> [What needs to be done]
Rewrite every line of the records below, keeping all text lines, and rescale each click coordinate by multiplying it by 2.35 and rounding to the nearest whole number, with halves rounded up. Leave out the pictures.

+++

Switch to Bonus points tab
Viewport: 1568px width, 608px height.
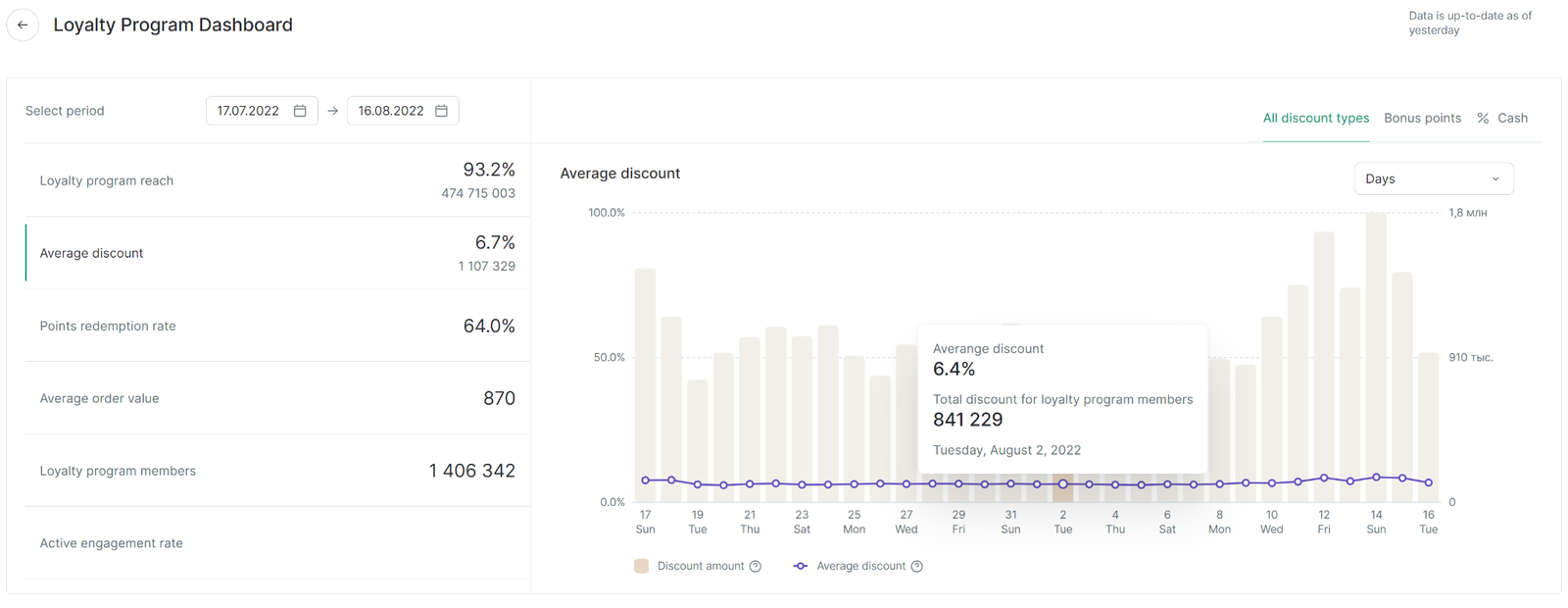pyautogui.click(x=1422, y=118)
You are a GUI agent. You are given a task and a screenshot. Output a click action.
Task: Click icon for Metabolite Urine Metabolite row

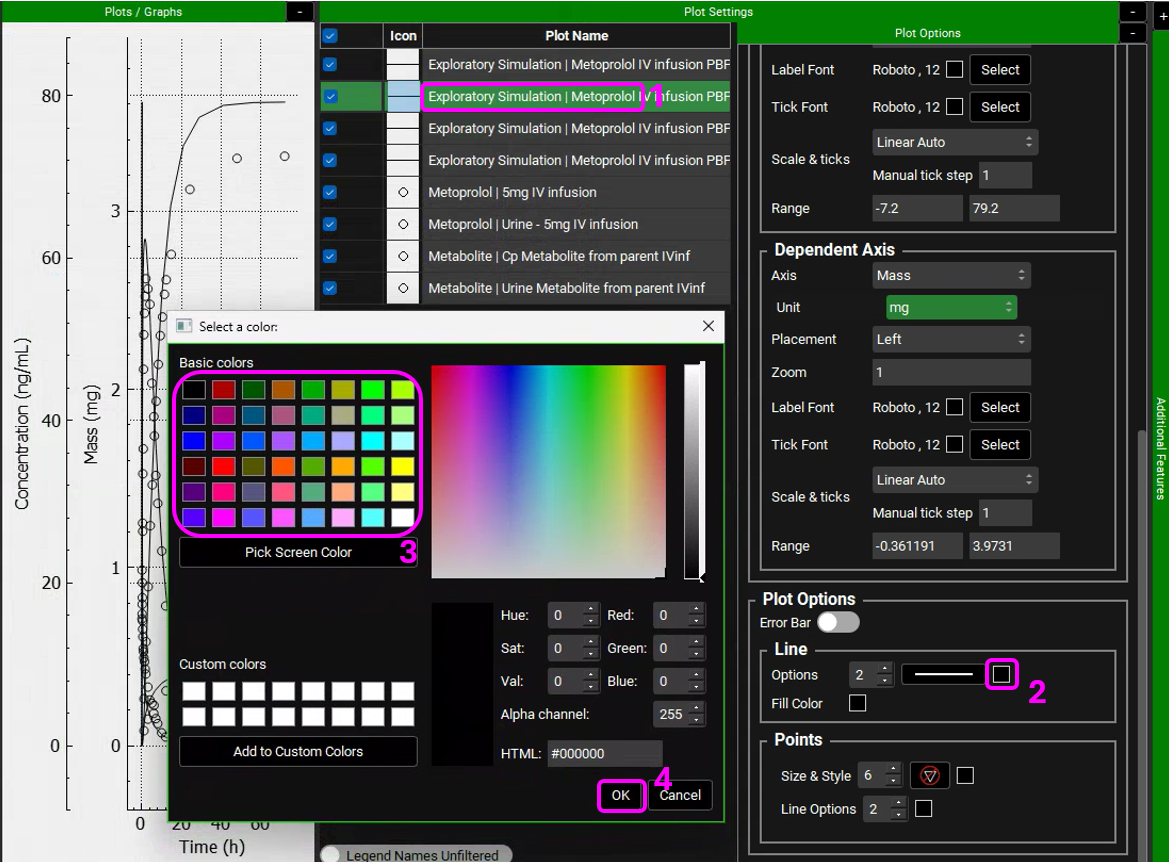pos(403,288)
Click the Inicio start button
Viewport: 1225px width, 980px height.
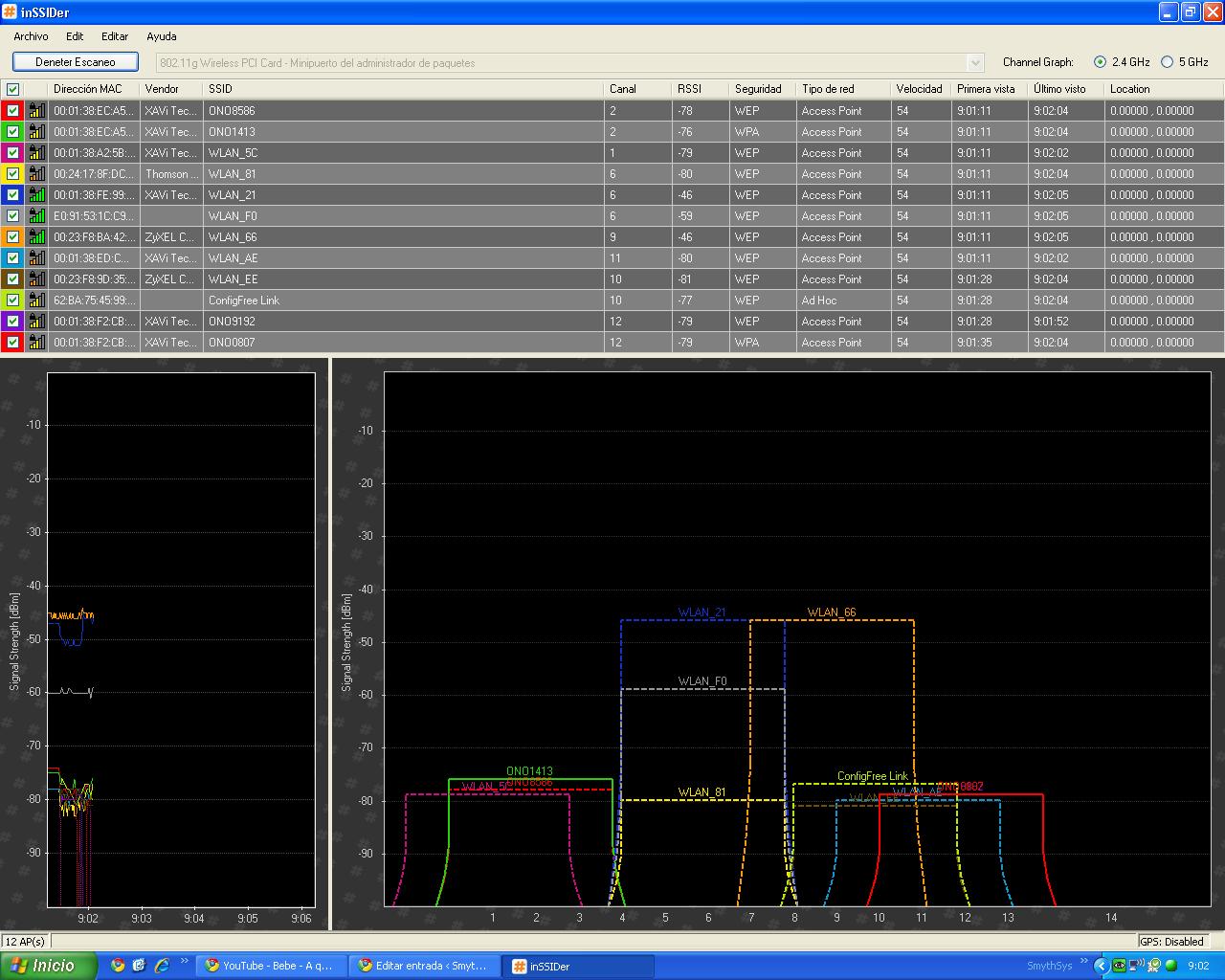pos(49,966)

+++

> [Correct output]
Switch to Bonus points tab
Viewport: 1568px width, 608px height.
pyautogui.click(x=3342, y=277)
You are a GUI agent. You are given a task and a screenshot. Output a click action.
Task: Click icon for Metabolite Urine Metabolite row

pos(947,677)
Click the Inicio start button
Viewport: 1225px width, 980px height.
pos(115,2270)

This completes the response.